By the way, the name of the method is inspired by our JavaScript SDK. Check it out if you are looking for a full-fledged custom video-conferencing library. The documentation is great.


Focus on what matters

It may be tempting to set up an automated documentation tool like TypeDoc or Javadoc, document all the methods, and call it a day. This, though, is just a small part of the process of documentation.

According to "A study of the effectiveness of usage examples in REST API documentation" by Sohan et al. [^4], developers are more productive and satisfied when examples are available. If examples are lacking, developers spend more time on trial-and-error approaches and have lower success rates. Which means, they are going to the competition.

Multiple studies have confirmed the importance of examples as a key learning resource. If you want to build great documentation, then you should dedicate an essential slice of your time to well-thought examples.

But it doesn't stop there. In "What makes APIs hard to learn? Answers from developers" [^5] and "A field study of API learning obstacles'' [^6], Professor Robillard and others highlight additional aspects and resources that, when lacking, severely affect the learning experience. These are API structure, Background, Technical environment, Process, documentation of intent, cookbooks for mapping usage scenarios to API elements, the penetrability of the API, and format and presentation of the documentation.

In short, in addition to your API reference, make sure you are also providing at least the following resources:

  • Snippet examples, showing concise examples of accessing the API functionalities
  • Tutorial examples, in which longer code segments are embedded in prose and intended to teach specific aspects of the API
  • Application examples, showing the API in a real-world use case
  • API structure, describing the general organization of the API, and background information, in case you are dealing with specific domains.

The users of your API will thank you.


To conclude

We have provided you a few suggestions on some of the most critical aspects of API documentation. We have focused on three main concerns: is your documentation up-to-date? Are you showing the right amount of content? Are you providing the most useful resources?

It is not a secret that developers don't like writing documentation. However, try to keep in mind that documentation is one of the most important aspects of the success of your product. When surveying developers, the most indicated cause of inadequate documentation is the lack of time to write it [^1]. Then, perhaps a change of mindset is needed. Documentation is not a nice-to-have addition: documentation is part of the product itself!


References:

[^1]: Aghajani, Emad, et al. "Software documentation: the practitioners' perspective." 2020 IEEE/ACM 42nd International Conference on Software Engineering (ICSE). IEEE, 2020.
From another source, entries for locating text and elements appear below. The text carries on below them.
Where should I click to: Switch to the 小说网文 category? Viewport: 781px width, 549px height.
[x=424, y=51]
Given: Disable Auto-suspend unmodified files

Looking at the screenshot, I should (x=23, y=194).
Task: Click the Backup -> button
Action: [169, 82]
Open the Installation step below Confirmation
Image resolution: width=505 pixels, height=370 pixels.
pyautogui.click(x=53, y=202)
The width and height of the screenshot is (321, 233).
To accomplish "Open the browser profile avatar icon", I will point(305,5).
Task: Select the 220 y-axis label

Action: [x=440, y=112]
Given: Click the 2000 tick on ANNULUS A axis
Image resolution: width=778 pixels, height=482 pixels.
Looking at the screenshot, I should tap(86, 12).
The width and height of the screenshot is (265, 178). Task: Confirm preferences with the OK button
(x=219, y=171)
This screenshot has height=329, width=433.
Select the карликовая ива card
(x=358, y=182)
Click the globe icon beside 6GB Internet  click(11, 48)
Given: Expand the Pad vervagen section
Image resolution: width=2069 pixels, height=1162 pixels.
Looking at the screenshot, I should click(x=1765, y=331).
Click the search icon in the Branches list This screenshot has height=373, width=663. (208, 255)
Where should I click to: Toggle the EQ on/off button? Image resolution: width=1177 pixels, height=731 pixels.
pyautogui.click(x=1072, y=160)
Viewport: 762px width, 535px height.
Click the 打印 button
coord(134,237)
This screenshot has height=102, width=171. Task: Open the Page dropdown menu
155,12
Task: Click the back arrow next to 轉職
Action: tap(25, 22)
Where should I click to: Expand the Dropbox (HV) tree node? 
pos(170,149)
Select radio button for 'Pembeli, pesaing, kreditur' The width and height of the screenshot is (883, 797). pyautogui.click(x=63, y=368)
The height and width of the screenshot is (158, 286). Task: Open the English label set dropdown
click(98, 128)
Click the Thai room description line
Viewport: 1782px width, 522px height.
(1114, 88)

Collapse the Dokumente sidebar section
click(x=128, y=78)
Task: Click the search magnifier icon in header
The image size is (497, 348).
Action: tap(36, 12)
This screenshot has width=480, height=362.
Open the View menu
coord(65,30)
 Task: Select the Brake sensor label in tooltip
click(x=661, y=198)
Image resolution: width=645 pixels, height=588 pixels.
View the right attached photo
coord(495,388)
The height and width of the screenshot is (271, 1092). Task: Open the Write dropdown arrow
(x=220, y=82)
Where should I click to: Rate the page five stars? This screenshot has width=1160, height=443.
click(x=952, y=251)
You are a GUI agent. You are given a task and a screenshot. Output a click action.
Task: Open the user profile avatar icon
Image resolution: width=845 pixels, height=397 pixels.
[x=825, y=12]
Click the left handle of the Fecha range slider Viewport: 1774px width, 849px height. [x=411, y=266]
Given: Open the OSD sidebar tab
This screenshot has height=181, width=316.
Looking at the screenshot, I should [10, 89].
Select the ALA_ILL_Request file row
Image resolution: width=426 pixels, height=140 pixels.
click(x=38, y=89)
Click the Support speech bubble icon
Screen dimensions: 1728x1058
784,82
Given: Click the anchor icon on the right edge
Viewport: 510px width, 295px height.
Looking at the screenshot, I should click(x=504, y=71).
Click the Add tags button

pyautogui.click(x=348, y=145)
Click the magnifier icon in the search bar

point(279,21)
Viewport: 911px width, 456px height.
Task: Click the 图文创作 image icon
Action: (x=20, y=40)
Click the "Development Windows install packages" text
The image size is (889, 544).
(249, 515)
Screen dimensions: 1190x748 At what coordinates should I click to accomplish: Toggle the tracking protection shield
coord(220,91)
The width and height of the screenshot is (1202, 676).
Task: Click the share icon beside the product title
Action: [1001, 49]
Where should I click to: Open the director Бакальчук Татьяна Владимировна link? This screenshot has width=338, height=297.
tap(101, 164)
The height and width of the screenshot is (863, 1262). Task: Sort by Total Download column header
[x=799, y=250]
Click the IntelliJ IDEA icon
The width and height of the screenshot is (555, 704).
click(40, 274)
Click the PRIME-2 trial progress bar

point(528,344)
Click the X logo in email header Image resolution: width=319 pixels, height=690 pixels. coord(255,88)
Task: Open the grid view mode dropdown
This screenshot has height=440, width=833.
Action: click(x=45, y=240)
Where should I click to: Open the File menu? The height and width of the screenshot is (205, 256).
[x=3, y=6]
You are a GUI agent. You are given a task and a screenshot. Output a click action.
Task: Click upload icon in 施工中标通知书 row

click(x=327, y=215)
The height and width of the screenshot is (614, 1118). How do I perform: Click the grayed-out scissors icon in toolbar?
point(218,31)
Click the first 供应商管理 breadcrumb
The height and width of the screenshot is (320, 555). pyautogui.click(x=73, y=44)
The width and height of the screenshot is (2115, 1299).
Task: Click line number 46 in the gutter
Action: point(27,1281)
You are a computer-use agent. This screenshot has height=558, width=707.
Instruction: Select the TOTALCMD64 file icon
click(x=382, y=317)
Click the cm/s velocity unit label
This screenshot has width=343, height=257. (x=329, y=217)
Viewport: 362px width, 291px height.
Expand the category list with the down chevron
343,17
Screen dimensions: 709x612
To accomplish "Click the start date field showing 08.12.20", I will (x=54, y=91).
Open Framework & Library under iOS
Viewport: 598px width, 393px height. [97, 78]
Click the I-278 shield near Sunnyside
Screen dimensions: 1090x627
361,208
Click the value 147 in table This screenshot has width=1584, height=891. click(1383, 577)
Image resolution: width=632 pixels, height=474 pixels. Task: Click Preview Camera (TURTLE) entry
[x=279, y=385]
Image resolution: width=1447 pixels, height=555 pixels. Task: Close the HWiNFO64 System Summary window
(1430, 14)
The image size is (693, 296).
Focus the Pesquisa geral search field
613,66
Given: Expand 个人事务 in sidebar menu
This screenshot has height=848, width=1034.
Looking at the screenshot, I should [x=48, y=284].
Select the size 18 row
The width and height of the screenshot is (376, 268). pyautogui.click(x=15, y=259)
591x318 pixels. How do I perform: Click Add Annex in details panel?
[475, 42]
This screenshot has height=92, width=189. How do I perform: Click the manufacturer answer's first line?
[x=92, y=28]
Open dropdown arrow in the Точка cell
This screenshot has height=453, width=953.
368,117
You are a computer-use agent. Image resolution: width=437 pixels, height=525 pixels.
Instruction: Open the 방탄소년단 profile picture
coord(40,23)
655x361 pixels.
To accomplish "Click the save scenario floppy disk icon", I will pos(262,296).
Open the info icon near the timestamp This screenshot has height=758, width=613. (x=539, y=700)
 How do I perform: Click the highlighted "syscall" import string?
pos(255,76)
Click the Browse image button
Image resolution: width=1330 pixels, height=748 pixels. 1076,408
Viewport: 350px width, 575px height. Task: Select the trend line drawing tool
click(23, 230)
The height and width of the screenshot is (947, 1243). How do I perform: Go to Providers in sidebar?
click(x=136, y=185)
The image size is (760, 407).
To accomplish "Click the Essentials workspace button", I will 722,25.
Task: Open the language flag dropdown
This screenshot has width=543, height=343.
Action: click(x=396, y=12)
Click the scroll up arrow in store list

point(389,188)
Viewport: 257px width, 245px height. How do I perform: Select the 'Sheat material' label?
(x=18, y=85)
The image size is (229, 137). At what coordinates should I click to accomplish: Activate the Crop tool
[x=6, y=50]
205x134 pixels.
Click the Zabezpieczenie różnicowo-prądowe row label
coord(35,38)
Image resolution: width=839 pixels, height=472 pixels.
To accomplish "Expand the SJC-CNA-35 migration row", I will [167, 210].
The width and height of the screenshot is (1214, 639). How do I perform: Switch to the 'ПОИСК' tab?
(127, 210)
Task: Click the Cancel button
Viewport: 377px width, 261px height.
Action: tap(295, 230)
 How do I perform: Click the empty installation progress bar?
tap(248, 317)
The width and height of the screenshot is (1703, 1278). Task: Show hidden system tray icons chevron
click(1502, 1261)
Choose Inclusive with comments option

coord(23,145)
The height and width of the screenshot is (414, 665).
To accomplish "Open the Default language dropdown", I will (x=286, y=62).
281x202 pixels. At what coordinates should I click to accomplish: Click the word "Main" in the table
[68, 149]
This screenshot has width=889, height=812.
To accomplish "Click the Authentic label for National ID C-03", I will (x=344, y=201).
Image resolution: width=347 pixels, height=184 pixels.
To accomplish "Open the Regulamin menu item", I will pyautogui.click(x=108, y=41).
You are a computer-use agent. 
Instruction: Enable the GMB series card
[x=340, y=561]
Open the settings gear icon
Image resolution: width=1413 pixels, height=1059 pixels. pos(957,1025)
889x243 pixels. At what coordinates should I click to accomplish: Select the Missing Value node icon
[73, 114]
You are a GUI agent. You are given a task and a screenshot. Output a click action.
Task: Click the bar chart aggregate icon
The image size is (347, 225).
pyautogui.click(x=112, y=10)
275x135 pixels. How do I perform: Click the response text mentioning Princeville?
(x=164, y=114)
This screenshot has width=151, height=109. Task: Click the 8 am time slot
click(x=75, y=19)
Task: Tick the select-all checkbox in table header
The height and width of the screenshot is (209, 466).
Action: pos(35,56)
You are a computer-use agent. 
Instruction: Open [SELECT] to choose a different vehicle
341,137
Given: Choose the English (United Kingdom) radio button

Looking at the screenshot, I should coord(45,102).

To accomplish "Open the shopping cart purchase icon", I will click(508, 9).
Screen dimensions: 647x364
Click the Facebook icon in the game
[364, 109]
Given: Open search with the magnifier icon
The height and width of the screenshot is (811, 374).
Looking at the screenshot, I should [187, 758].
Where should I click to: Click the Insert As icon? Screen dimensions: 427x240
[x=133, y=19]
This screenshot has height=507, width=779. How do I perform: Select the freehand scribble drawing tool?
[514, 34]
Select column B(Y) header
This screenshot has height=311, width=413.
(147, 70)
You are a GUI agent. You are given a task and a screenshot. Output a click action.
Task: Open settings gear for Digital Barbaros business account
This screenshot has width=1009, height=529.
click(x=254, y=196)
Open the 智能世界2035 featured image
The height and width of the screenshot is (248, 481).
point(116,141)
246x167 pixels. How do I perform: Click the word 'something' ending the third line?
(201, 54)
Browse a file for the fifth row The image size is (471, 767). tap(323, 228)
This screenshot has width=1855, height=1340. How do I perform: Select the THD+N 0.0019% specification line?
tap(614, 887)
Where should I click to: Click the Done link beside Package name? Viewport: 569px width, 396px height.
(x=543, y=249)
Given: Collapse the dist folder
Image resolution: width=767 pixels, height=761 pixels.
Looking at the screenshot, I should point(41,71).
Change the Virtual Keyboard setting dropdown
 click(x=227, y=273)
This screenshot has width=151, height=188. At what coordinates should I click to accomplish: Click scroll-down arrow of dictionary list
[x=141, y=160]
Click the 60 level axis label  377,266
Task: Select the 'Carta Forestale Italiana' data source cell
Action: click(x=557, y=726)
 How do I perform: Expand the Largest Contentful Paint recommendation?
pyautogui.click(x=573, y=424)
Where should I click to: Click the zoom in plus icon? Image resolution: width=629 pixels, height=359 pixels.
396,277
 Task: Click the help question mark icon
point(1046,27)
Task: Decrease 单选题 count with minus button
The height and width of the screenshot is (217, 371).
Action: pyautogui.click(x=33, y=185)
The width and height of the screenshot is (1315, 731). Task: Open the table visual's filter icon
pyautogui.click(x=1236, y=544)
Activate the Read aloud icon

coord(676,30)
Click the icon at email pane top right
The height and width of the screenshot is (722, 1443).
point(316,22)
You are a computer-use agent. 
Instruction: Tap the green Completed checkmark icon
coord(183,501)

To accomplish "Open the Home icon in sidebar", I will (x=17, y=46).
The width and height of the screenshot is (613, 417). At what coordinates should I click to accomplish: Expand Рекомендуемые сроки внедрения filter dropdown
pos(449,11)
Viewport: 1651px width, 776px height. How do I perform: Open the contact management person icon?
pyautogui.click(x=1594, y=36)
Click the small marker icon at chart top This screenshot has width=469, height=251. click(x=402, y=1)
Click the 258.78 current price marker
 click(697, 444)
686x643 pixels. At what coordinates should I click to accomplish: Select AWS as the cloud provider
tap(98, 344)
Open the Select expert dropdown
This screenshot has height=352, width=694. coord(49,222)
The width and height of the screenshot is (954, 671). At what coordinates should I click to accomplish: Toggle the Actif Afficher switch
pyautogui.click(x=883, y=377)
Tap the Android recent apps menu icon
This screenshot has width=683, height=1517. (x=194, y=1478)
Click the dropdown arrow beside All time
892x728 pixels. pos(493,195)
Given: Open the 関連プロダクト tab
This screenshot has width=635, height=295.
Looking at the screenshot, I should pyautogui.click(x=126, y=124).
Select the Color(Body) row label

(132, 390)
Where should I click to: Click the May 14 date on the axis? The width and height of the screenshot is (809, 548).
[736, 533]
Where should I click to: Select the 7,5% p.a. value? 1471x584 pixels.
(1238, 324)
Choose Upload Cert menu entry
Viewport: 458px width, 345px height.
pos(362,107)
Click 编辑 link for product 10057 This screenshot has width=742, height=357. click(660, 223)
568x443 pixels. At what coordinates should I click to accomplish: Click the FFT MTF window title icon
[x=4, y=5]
[^2]: Uddin, Gias, and Martin P. Robillard. "How API documentation fails." IEEE software 32.4 (2015): 68-75.

[^3]: Chen, Jie-Cherng, and Sun-Jen Huang. "An empirical analysis of the impact of software development problem factors on software maintainability." Journal of Systems and Software 82.6 (2009): 981-992.

[^4]: Sohan, S. M., et al. "A study of the effectiveness of usage examples in REST API documentation." 2017 IEEE Symposium on Visual Languages and Human-Centric Computing (VL/HCC). IEEE, 2017.

[^5]: Robillard, Martin P. "What makes APIs hard to learn? Answers from developers." IEEE software 26.6 (2009): 27-34.

[^6]: Robillard, Martin P., and Robert DeLine. "A field study of API learning obstacles." Empirical Software Engineering 16.6 (2011): 703-732.